His complaints about being denied the Spriestersbach award were going nowhere. Lu had even written to Rawlings, the university president, and to the Des Moines Register, the state's leading newspaper, but without any impact.
University officials were still trying to figure out how to handle his complaint. In mid-October, Nicholson told Goertz about Lu's angry appeals. "My husband came home, looking very distraught, and he said Lu Gang had gone to university officials complaining about Dwight Nicholson," recalls Ulrike Goertz. The next day, Goertz tried to talk to Lu, explaining that the dissertation prize was not a big deal, and that anyway, Shan had done better with a riskier topic. "Did he understand?" his wife asked him afterward. "I don't know," Goertz sighed.
Lu didn't understand. He claimed in one of his final letters that after Goertz heard about his series of complaints to university officials, the professor warned him. "If you continue, it will backfire." If Goertz said this, he most likely meant that the grievances against the university might affect Lu's job prospects. But Lu maintained that this was an attempt at a cover-up and that it demonstrated the existence of a conspiracy against him. "Since then, I have sworn to myself that I would revenge at any cost," he wrote.
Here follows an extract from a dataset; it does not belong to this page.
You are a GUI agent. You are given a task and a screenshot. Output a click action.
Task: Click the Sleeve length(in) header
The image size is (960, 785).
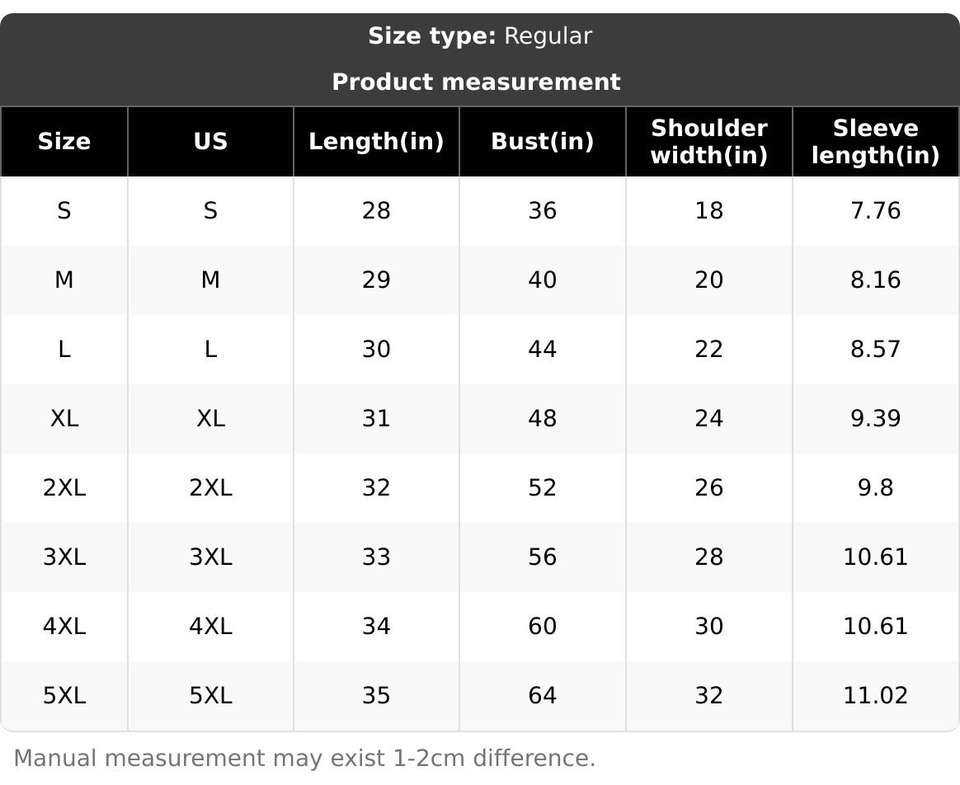[x=876, y=141]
Early in October, Lu began withdrawing his savings from his bank accounts. He bought a $10,000 money order and mailed it home to his sister Lu Huimin. She was stunned. It was, for a resident of China, a huge amount of money. A couple of weeks later, he did it again, sending another $10,000 check back to his sister with a short note that said, simply and ominously, "When you get the check, deposit it in the bank. Whatever may happen to me, you may know in the future."
Lu's sister received the second check in Beijing on Oct. 28. Three days later, troubled by his note, she called Lu Gang in Iowa to ask how he was doing. "He said the security in the United States is not very good," recalls Lu Huimin. "It occurred to me that something might happen to him, so I asked him, 'Do you feel well?' He told me, 'I'm okay, but I've been honest and frank for my whole life, and I've suffered for being that sort of person. People take advantage of me, and I feel very bad about it.' "
Lu Gang asked about his parents and about his sister's child. He never mentioned his problems with the physics department. And, Lu Huimin says, "He never let me know a trace of what he was about to do."
In the last hours of his life, Lu Gang cleaned out the remainder of his savings, $4,793.01 from one bank account and $520 from another, and put it into checks that could be mailed to China. He also packaged his clothes, a camera, tape recorder, binoculars and hair dryer. He put these together with a final letter to his sister. "Last night, when I finished talking to you on the telephone, I wept my heart out here alone," he wrote. "For the life of me, I can't swallow all this."